**Data to process:**
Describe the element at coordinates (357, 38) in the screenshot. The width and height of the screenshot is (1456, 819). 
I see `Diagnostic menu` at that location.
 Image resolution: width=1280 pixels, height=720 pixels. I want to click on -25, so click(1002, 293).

--

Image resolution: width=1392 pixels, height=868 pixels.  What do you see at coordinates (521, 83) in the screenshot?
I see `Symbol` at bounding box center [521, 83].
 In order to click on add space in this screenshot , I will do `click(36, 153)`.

---

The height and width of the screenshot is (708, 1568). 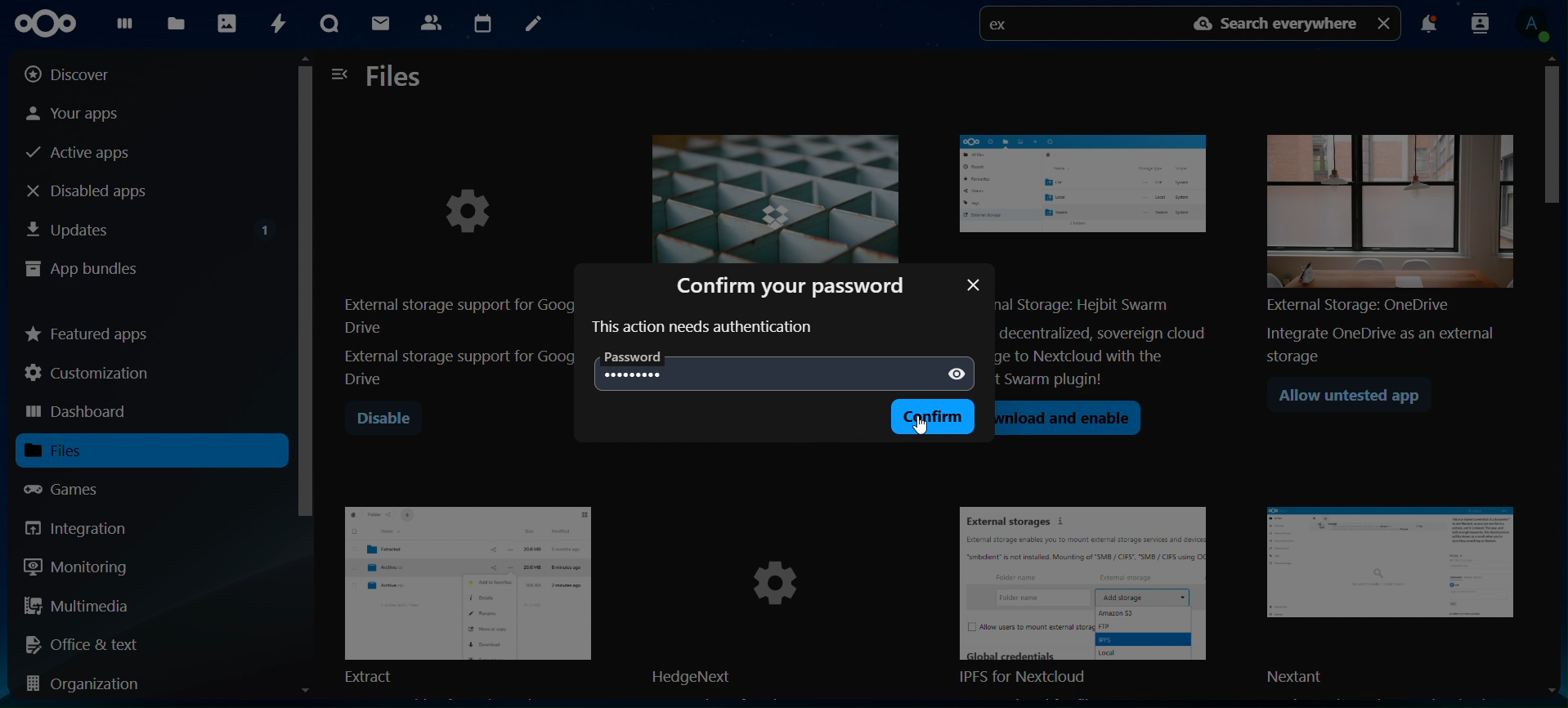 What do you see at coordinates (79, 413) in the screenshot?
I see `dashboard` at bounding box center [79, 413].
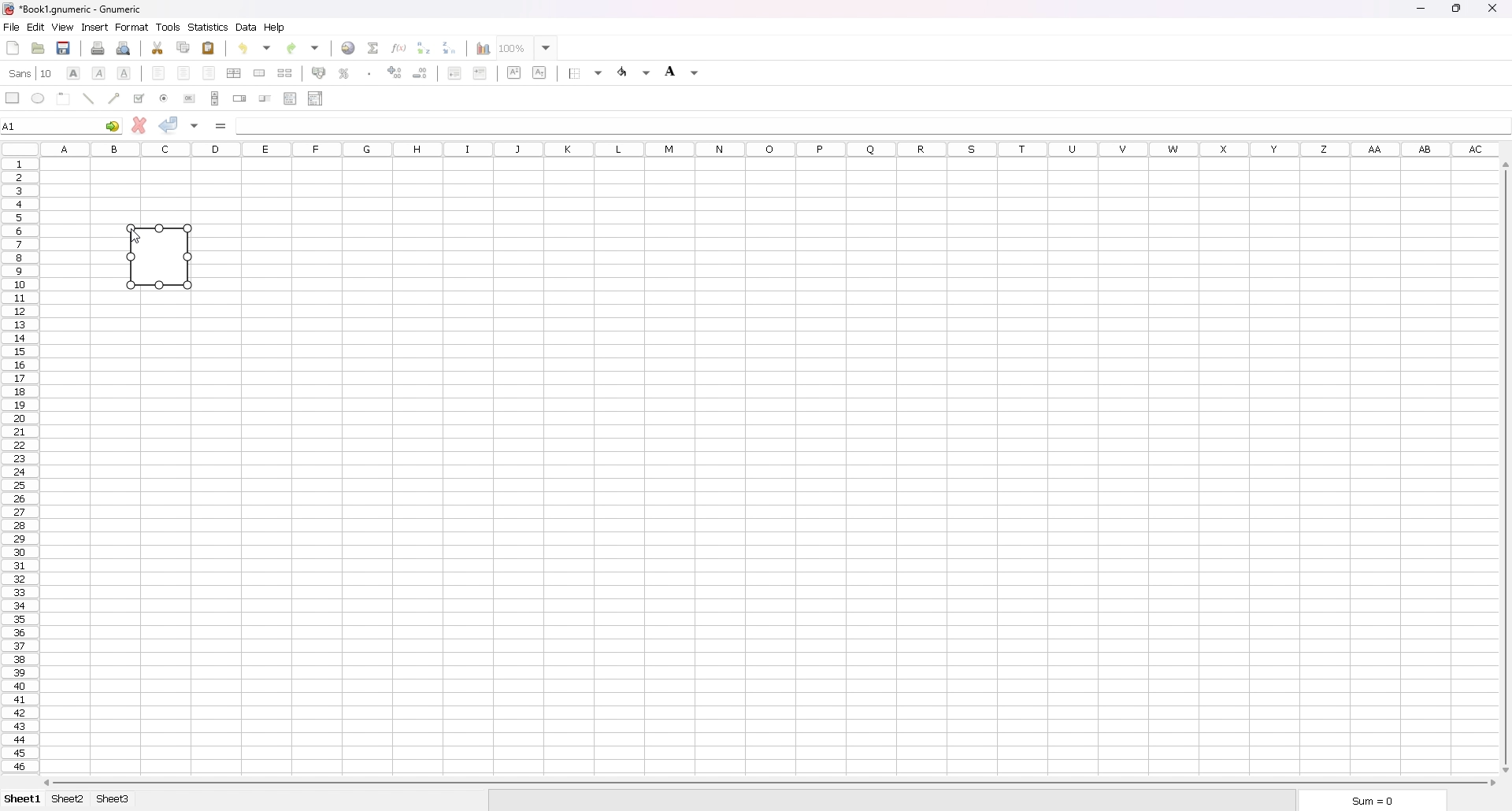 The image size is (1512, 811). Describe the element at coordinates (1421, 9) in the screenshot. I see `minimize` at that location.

**What the task asks:**
Reproduce word for word the entries from the line containing "Image resolution: width=1392" through the line containing "In order to", including both of those lines.

**Correct answer:**
Image resolution: width=1392 pixels, height=868 pixels.  What do you see at coordinates (521, 83) in the screenshot?
I see `Symbol` at bounding box center [521, 83].
 In order to click on add space in this screenshot , I will do `click(36, 153)`.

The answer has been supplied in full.